A rough description of Craft would be 1) a beer brewed by a small independent brewer 2) where only the 4 basic ingredients and natural flavourings are used (e.g. Coffee Porters and beers like Ilkley Siberia flavoured with Rhubarb) 3) lists all the ingredients on the bottle and shows where it was brewed 4) production is not contracted out to other larger breweries.  An additional fifth clause would be that the small brewer should also have no more than a small percentage of it owned by a major brewer (20% was suggested).

This description, paraphrased from a Brewdog suggested definition is as good as any I have seen, and is adapted from the American definition of Craft Beer which has a much longer official history.  The “Keg” part of the name is simply the delivery and containment method, so lets not get hung up on that.  Others have come up with equally valid wording, but the above appeals to the technical side in me.

However, as with many bandwagons, people who many of the occupants don’t think belong there will always try and jump on board.  2013 has been that year for “Craft Keg”.  Three companies which most drinkers would have heard of have launched beers labelled as such, these being Thwaites of Blackburn (Lancaster Bomber, Wainwright), Fullers of London (London Pride, ESB) and Marstons of Wolverhampton (Pedigree, EPA).

Lets start close to home with Thwaites.  I have a soft spot for this brewery for one reason, I used to work up wind of their brewery and in walking back to the train station after work I had 10 minutes of taking in the bread like scent of fermenting yeast emanating from the chimney, for a beer head a lovely smell.  They also do a good solid range of traditional ales and their 13 annual seasonal beers are always good for a pint or two.  It is some of these seasonal beers which will make up a large part of their “craft keg” launch after several years in cask and / or bottle conditioned form.  13 Guns, an American Pale Ale leads the launch, with Triple C (a three hop beer), a black IPA and a lager to follow.  As a drinker I have no objection to these beers and would no doubt purchase a pint or two, but is this craft keg?
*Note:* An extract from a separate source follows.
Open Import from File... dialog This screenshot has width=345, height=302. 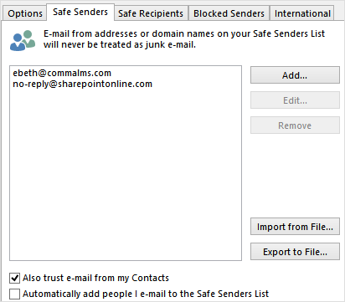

Ignoring the multinationals, you can call all three of the breweries under discussion large brewers in a UK context as they are available widely available across the country, own a significant estate of pubs and in Marstons case are part of a much bigger national group.  So it fails on this criteria as do the beers I will discuss later in this article.  However on the other criteria, it will pass with few problems.   The intentions are probably genuine in this case, and of course the average drinker will ignore the craft keg label and see Thwaites on the pubs and enjoy a good beer.  But if we are looking at if they can fit in the wagon, you would put them hanging onto the back of it using an umbrella, being dragged along scrambling to get on board ala Jackie Chan in Police Story.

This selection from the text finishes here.